目前,存在一种基于CNN(Convolutional Neural Networks,卷积神经网络)对遥感影像进行变化检测的方案。在这种方案中,可基于CNN网络对遥感影像进行特征提取,并基于提取到的特征输出遥感影像对应的二分类的变化检测结果。但是,这种检测方案未能充分利用遥感影像包含的信息,不易提升最终的变化检测结果的准确性。因此,有待提出一种新的解决方案。
发明内容
本申请的多个方面提供一种对象追踪、地物追踪方法、设备、系统及存储介质,用以提升对象追踪结果的准确性。
本申请实施例提供一种对象追踪方法,包括:获取对目标环境进行拍摄得到的两时相图像;根据所述两时相图像的图像特征,确定所述两时相图像中的至少一个候选区域各自的特征图;根据所述至少一个候选区域的特征图,对所述两时相图像进行实例分割,得到所述两时相图像包含的至少一个追踪对象;以及,根据所述至少一个候选区域的特征图,对所述两时相图像对应的多个像素坐标进行变化检测,得到所述多个像素坐标各自对应的变化状态;根据所述至少一个追踪对象各自对应的像素坐标以及所述多个像素坐标各自的变化状态,确定所述至少一个追踪对象各自的变化状态。
本申请实施例还提供一种地物追踪方法,包括:获取对目标环境进行拍摄得到的两时相遥感图像;根据所述两时相遥感图像的图像特征,确定所述两时相遥感图像中的至少一个候选区域各自的特征图;根据所述至少一个候选区域的特征图,对所述两时相遥感图像进行实例分割,得到所述两时相遥感图像包含的至少一个地面物体;以及,根据所述至少一个候选区域的特征图,对所述两时相遥感图像对应的多个像素坐标进行变化检测,得到所述多个像素坐标各自对应的变化状态;根据所述至少一个地面物体各自对应的像素坐标以及所述多个像素坐标各自的变化状态,确定所述至少一个地面物体各自的变化状态。
本申请实施例还提供一种电子设备,包括:存储器和处理器;所述存储器用于存储一条或多条计算机指令;所述处理器用于执行所述一条或多条计算机指令以用于执行本申请实施例提供的方法中的步骤。
本申请实施例还提供一种存储有计算机程序的计算机可读存储介质,计算机程序被处理器执行时能够实现本申请实施例提供的方法中的步骤。

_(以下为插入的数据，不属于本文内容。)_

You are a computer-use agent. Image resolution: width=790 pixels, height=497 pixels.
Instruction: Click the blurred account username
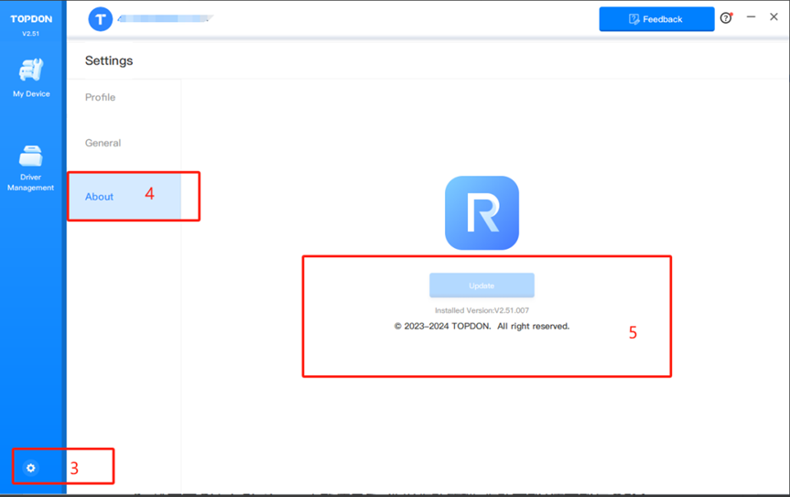point(165,18)
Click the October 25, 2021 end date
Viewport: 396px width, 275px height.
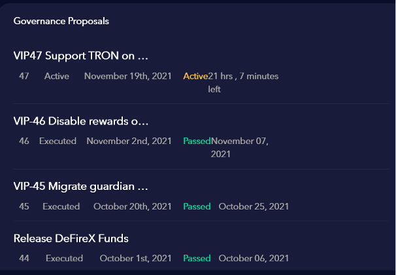point(254,206)

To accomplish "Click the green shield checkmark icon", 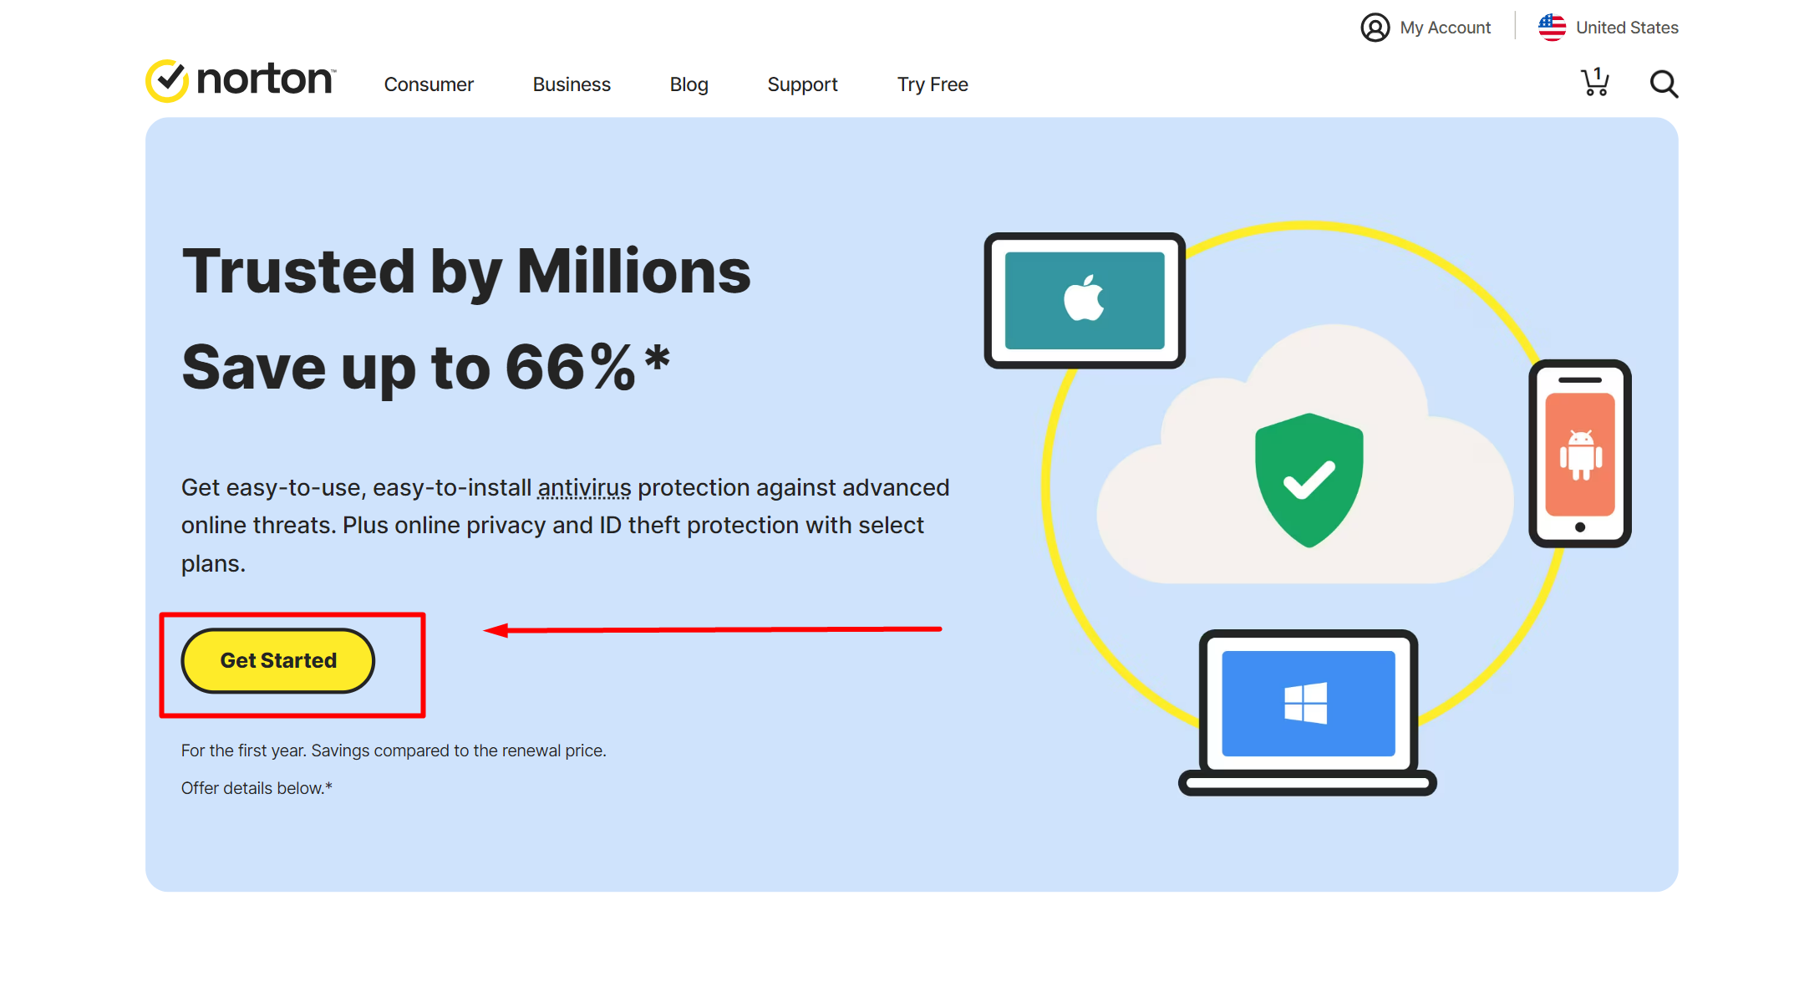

本申请实施例提供的对象追踪方法中,通过对两时相图像进行实例分割,可细致地检测出两时像图像中的追踪对象;通过对两时相图像对应的像素坐标进行变化检测,可获取到像素级别的变化状态检测结果。基于分割得到的追踪对象以及像素级别的变化状态检测结果,可准确地获取到两时相图像中的追踪对象的变化状态,提升对象追踪结果的准确性和可靠性。
附图说明
此处所说明的附图用来提供对本申请的进一步理解,构成本申请的一部分,本申请的示意性实施例及其说明用于解释本申请,并不构成对本申请的不当限定。在附图中:
图1为本申请一示例性实施例提供的对象追踪方法的流程示意图;
图2为本申请一示例性实施例提供的神经网络模型的结构示意图;
图3为本申请另一示例性实施例提供的神经网络模型的结构示意图;
图4为本申请一示例性实施例提供的地物追踪方法的流程示意图;
图5为本申请一示例性实施例提供的电子设备的结构示意图。
具体实施方式
为使本申请的目的、技术方案和优点更加清楚,下面将结合本申请具体实施例及相应的附图对本申请技术方案进行清楚、完整地描述。显然,所描述的实施例仅是本申请一部分实施例,而不是全部的实施例。基于本申请中的实施例,本领域普通技术人员在没有做出创造性劳动前提下所获得的所有其他实施例,都属于本申请保护的范围。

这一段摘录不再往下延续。